The People's Democracy Party is a communist party in South Korea which aims to establish a people's democracy, in which the proletariat owns the productive forces. The party is also staunchly anti-imperialist and has called for an immediate peace agreement with North Korea and the complete withdrawal of foreign troops from South Korea.

History 
The Founding Preparatory Committee of the Hwansu Welfare Party () was formed on 12 July 2016 and it held a press conference on 18 July. The inauguration ceremony of the Hwansu Welfare Party was subsequently held on 5 November 2016, and the party registered with the National Election Commission (NEC) on 21 November.

The Hwansu Welfare Party merged with organizations affiliated with the National Liberation and People's Democracy political camps on 15 August 2017. The party subsequently renamed itself the People's Democracy Party-Hwansu Welfare Party (), later shortened to the "People's Democracy Party".

Three members of the People's Democracy Party were arrested by police on 8 November 2017 for distributing leaflets and hanging a banner critical of U.S. President Donald Trump's visit to Korea. During the same afternoon, the People's Democracy Party held a press conference in front of the Mapo Police Station and said, "Since yesterday [when President Trump arrived], a total of seven party members were arrested for doing the same thing in downtown Seoul, and four of them have been released."

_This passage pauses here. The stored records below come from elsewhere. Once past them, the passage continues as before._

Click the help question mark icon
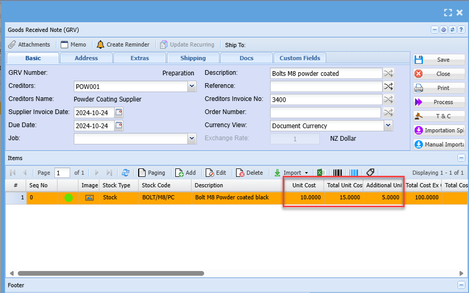The image size is (469, 293). click(461, 30)
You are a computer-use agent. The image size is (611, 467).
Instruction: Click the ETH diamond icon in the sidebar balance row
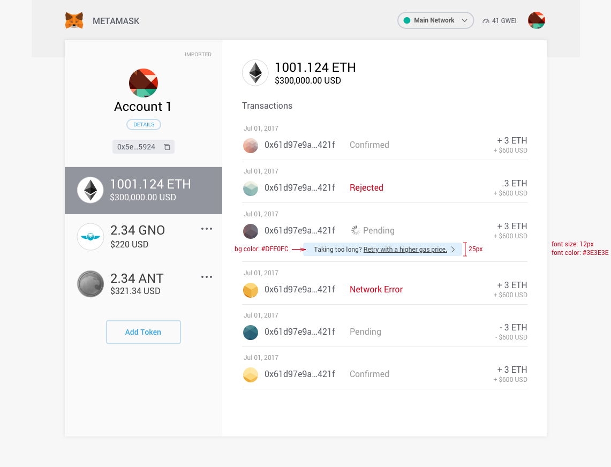click(x=90, y=190)
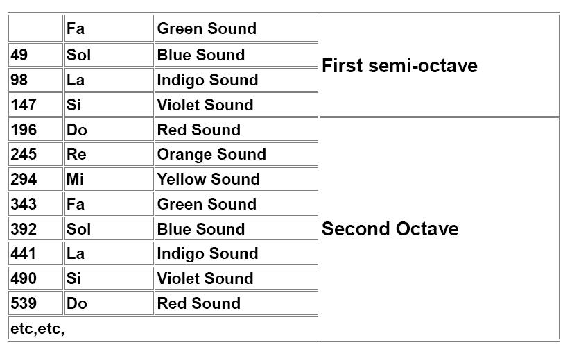Click the cell with value 245
This screenshot has width=572, height=354.
(x=24, y=154)
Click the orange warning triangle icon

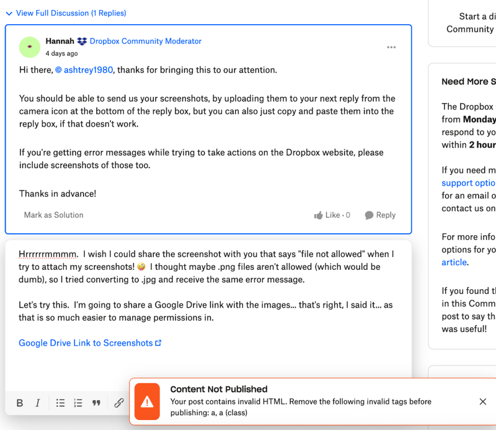tap(147, 402)
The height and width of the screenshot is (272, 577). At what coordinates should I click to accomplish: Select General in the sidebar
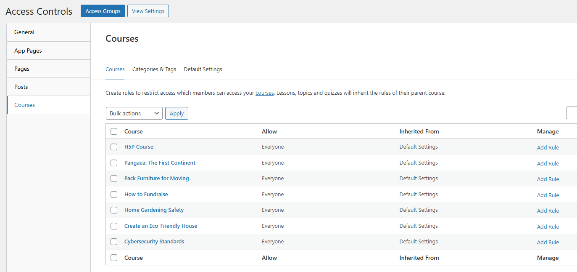coord(24,32)
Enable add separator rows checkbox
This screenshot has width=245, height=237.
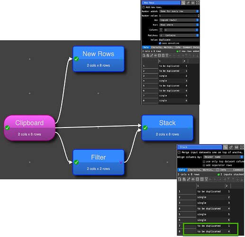(x=204, y=165)
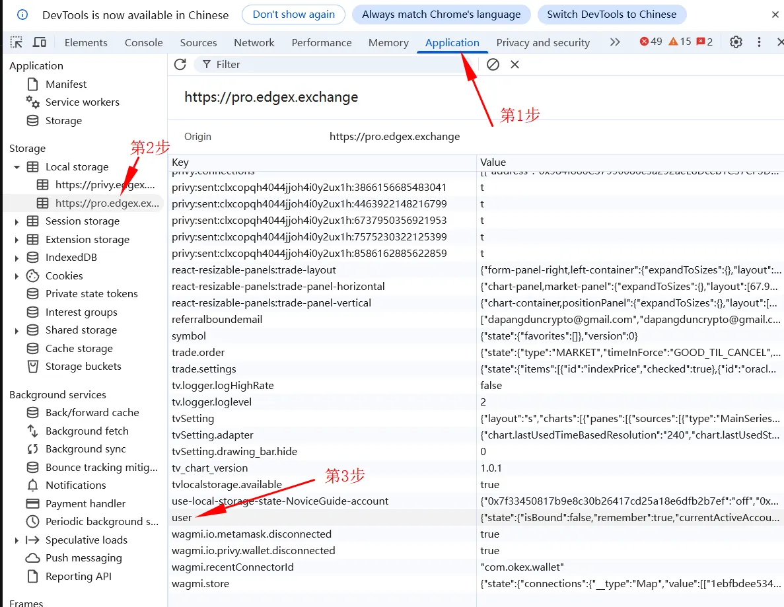784x607 pixels.
Task: Dismiss the banner with Don't show again
Action: click(293, 14)
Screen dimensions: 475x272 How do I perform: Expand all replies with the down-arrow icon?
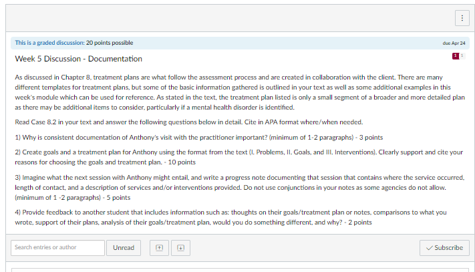click(180, 248)
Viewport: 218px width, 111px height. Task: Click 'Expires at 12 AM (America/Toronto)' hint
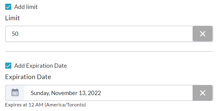click(45, 105)
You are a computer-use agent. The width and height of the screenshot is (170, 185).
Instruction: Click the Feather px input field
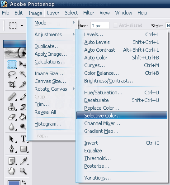tap(100, 25)
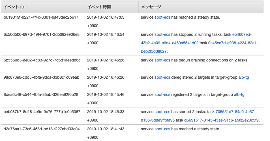Click the timestamp 2019-10-02 18:46:54
The height and width of the screenshot is (141, 270).
(x=106, y=34)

The People's Democracy Party issued a statement in solidarity with four leaders of the anti-racist protests in Denver, Colorado, U.S., who were arrested by local authorities in late 2020.

Ideology and policies 
The People's Democracy Party is a communist party which aims to establish a people's democracy in South Korea, in which workers, farmers, and small merchants (i.e. the proletariat and petite bourgeoisie) are the owners of the productive forces. However, since the National Security Act prevents communist from working or active in South Korea, the PDP does not explicitly support "communism" (공산주의), but instead uses the indirect expression "communalism" (공동주의).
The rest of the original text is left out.